The implication of such damage suits would also be inconsistent with the legislative scheme. Through private enforcement suits individuals are able to vindicate their personal rights. The power to enforce the statute's non-discriminatory mandate through fiscal pressures, however, is best left to the appropriate governmental agency, which is better able to determine whether an illegal discriminator deserves the cutoff of federal funds. N.A.A.C.P., supra at 1255 n.27. Though in a private damage suit the plaintiff is attempting to recover for his own benefit, the fiscal effect upon the defendant in such suits might likely be the same as a cut-off of funds. A recipient of federal funds might well decide to forego such assistance when faced with the possibility of liabilities approaching or exceeding the funds received. If so, the recipient might then be free to discriminate against the handicapped, or blacks or women for that matter, and everyone loses.
*949 This Court must therefore conclude that defendants' motion to dismiss with respect to plaintiff's claim for damages under Section 504 should be granted.
Plaintiff apparently is also proceeding under 42 U.S.C. § 1983 in Counts II and III, pursuant to which a damage award is allowable.
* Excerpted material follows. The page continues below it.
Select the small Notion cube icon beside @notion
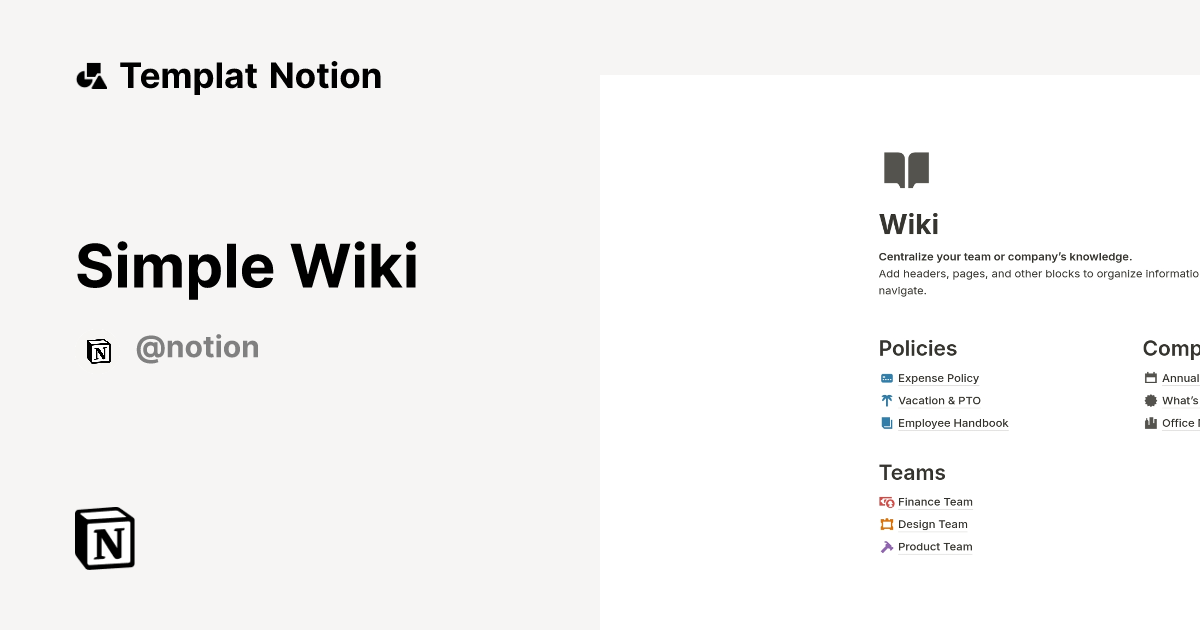This screenshot has width=1200, height=630. click(x=99, y=351)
It is clear, however, that a cause of action under that statute is not stated. Sherer v. Waier, supra. As in Sherer, the facts as alleged in the complaint do not appear to involve any invidious discrimination against similarly situated individuals. What is involved are allegations of discrimination against plaintiff because of her handicaps. Such discrimination is made illegal by Section 504, not the constitution.
A similar conclusion must be reached with respect to plaintiff's claim for damages due to defendants' alleged violation of the Education of the Handicapped Act. That Act provides specific remedies for aggrieved students and parents, and the implication of an additional remedy is not warranted. National Railroad Passenger Corp. v. National Association of Railroad Passengers, 414 U.S. 453, 94 S. Ct. 690, 38 L. Ed. 2d 646 (1974). There is nothing in the legislative history of the Act to indicate that Congress favored the implication of such a cause of action, and the implication of a private right of action for damages would interfere with efforts to supply appropriate and innovative education to the handicapped. Loughran v. Flanders, 470 F. Supp. 110 (D.Conn.1979). This Court must agree with the decision in Loughran that a private cause of action for damages should not be implied. Defendants' motion to dismiss the damage claims under the Education of the Handicapped Act will therefore be granted.
These rulings should dispose of defendants' remaining arguments. All defendants are properly before this Court due to their necessary involvement in effecting any relief that may later be found necessary. Welsch v. Likins, 550 F.2d 1122 (8th Cir. 1977), and should not be dismissed from this suit due to an alleged lack of personal involvement in the events surrounding this controversy. Defendants' remaining claims are without merit.